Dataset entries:
****************************************

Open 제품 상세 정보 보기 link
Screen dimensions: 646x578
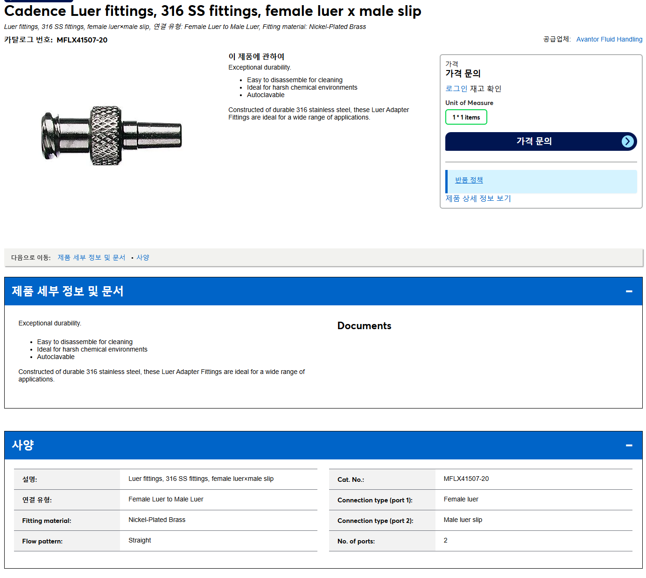point(478,198)

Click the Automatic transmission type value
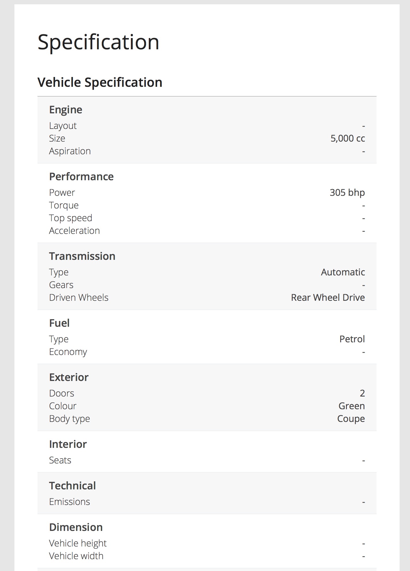pyautogui.click(x=343, y=272)
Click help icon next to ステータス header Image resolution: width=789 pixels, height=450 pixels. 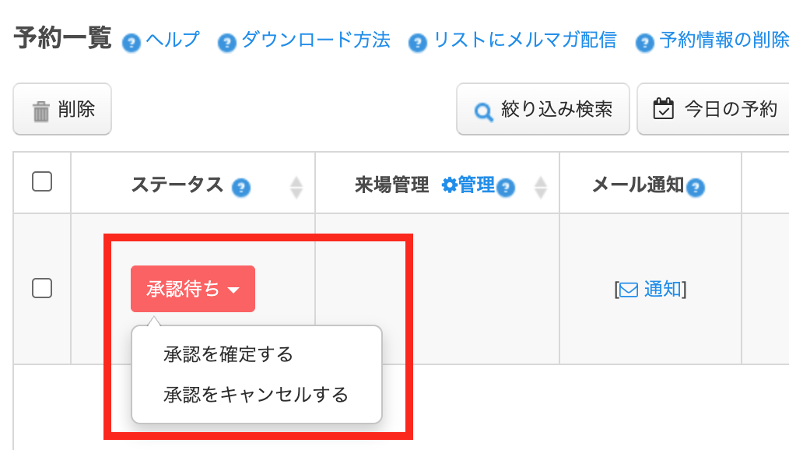point(241,188)
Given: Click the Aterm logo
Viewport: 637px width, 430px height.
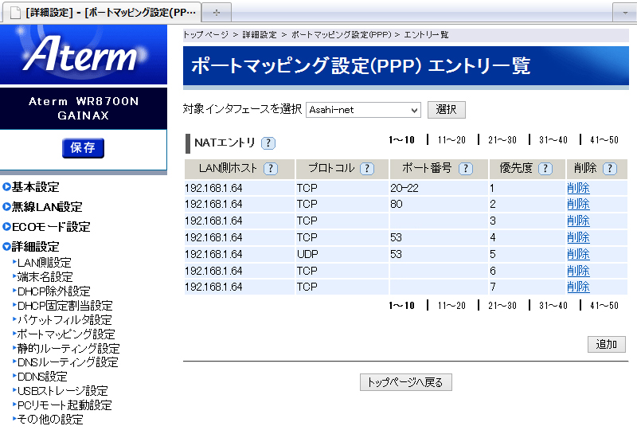Looking at the screenshot, I should pos(84,54).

****************************************

EXERCISE GOAL: Exactly the lines from the one with "Given: Click the Aterm logo" through the end of the records should be written out, and only those. Pictures do not belong in the copy.

RESPONSE BOX:
Given: Click the Aterm logo
Viewport: 637px width, 430px height.
Looking at the screenshot, I should pos(84,54).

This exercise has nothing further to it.